- [What the exercise asks]: Return every line of the listing that contains the string "activity", matching case exactly.

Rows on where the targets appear

--------------------------------

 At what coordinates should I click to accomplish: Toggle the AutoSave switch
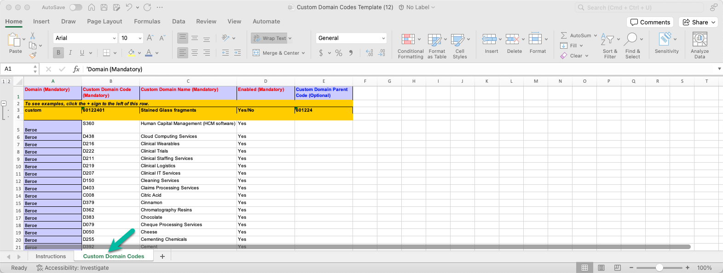[x=75, y=7]
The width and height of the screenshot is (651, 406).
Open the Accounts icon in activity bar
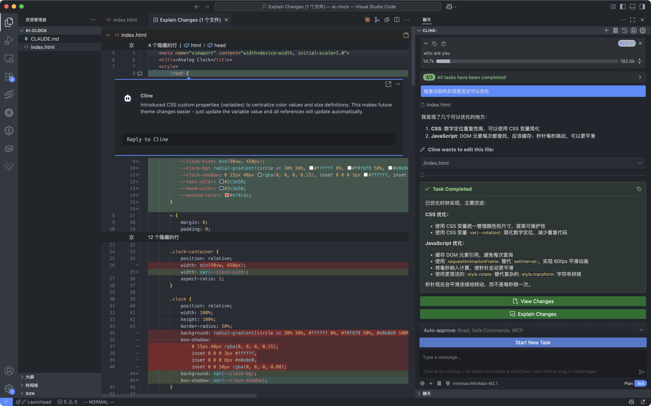9,371
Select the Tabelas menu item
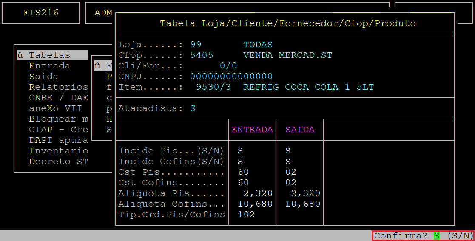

--------------------------------

- [Task result]:
Open the Accounts icon in activity bar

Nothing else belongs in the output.